Health and Human Services Secretary Robert F. Kennedy Jr. is defending a bold, controversial move: cutting nearly a quarter of the department’s workforce. The stated aim? Efficiency—not austerity.
“This will be a painful period for HHS,” Robert F. Kennedy Jr. said in a video shared on X. That pain includes 10,000 immediate job cuts, with another 10,000 employees encouraged to leave through buyouts, early retirements, or severance packages.
Still, Robert F. Kennedy Jr. insists the core of HHS remains intact.
“We’re not cutting front-line workers, we’re cutting administrators, and we’re consolidating the agency to make it more efficient,” he said on NewsNation’s “Cuomo”.
It’s part of a broader effort led by the Department of Government Efficiency (DOGE), launched under President Trump and supported by tech executive Elon Musk, to overhaul sprawling federal agencies.
At the heart of Kennedy’s argument is a focus on redundancies.

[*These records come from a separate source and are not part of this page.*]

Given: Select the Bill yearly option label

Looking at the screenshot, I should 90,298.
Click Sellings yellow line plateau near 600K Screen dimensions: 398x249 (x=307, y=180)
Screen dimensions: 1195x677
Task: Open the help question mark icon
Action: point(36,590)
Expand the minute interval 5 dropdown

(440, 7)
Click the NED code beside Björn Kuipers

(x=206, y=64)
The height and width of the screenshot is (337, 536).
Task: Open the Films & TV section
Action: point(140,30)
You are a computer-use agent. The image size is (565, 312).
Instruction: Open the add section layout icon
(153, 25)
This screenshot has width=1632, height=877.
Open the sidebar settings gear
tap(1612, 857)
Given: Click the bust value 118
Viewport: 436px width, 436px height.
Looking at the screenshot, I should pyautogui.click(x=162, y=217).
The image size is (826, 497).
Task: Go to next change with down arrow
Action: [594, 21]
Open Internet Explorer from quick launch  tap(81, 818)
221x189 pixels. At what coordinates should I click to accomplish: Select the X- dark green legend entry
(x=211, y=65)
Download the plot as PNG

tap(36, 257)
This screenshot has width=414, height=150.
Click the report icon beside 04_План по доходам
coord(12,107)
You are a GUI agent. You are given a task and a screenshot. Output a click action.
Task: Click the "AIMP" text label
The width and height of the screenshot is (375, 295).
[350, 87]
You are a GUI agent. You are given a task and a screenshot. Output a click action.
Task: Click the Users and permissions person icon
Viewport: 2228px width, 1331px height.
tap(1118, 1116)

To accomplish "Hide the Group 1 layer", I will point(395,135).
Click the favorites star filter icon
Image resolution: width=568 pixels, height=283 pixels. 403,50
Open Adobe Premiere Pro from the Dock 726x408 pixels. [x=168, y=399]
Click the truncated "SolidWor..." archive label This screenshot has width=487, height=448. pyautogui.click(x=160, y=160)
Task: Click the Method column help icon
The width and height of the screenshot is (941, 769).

“We have over 100 comms departments. You have 40 procurement departments. We have dozens of IT departments, dozens of HR departments, none of them talk to each other,” he told Chris Cuomo.
The plan, according to Robert F. Kennedy Jr., is not to shrink public health—it’s to rewire it.
“We’re streamlining the agencies. We’re going to make it work for public health, make it work for the American people,” he said.
But not all cuts are surgical. In the wave of layoffs, several programs were terminated without clear transition plans. Among them is the CDC’s Childhood Lead Poisoning Prevention program, which monitored exposure and provided support for local health departments.
Robert F. Kennedy Jr. admitted that some of those reductions were mistakes.
“In the course of that, there were a number of instances where studies that should have not been cut were cut, and we’ve reinstated them. Personnel that should not have been cut were cut — we’re reinstating them, and that was always the plan,” he said.
He suggested that the lead monitoring team might be among those returning.
“There were some programs that were cut that are being reinstated, and I believe that that’s one,” Robert F. Kennedy Jr. said.
Yet, an official statement from HHS painted a different picture.
“The personnel for that current division, of how it exists now, are not being reinstated,” the spokesperson said. “The work will continue elsewhere at HHS. We are consolidating duplicate programs into one place.”
That lack of clarity has been frustrating for public health leaders.
“If our program is reinstated, that is fantastic news. We need this for our nation. We need this for our children across the country,” said Dr. Erik Svendsen, who led the CDC’s lead poisoning division before it was dissolved.
“Without us, there is no other unit at the federal level that is here to support [local health departments] in doing what they need to do.”
Milwaukee was among the cities counting on that support. Local officials had planned to work directly with the CDC team to investigate lead exposure found in multiple public schools. That assistance is now in limbo.
“I can tell you that that has real-world implications for here in Milwaukee as we respond to an ongoing lead crisis in our schools, and it’s difficult to comprehend,” said Mike Totoraitis, the city’s health commissioner.
He added he’s “cautiously optimistic” the team will return, but broader concerns remain.
“This is just one issue area that affects the health of the U.S. residents here, not just lead,” Totoraitis said. “There’s plenty of other sections within the CDC that were eliminated that we’re still trying to sift through and understand how that’s going to impact the work here on the ground.”
Former HHS Secretary Kathleen Sebelius sees danger in the long-term implications.
“I’m worried on a lot of fronts,” she said at The Hill’s “Health Next Summit.” “The kinds of cuts that were just announced are devastating and will set science back and set research back,” she added.
Even Robert F. Kennedy Jr. has acknowledged the risk of error baked into the process.
“The part of that, DOGE — we talked about this from the beginning — is we’re going to do 80% cuts but 20% of those are going to have to be reinstalled because we’ll make mistakes,” he said.
“And one of the things that President Trump has said is that if we make mistakes, we’re going to admit it and we’re going to remedy it, and that’s one of the mistakes,” Robert F. Kennedy Jr. added, referring to the lead monitoring division.
For now, local and federal agencies are waiting for clarity—and watching closely to see if these reinstatements are the start of a course correction or a band-aid on deeper wounds.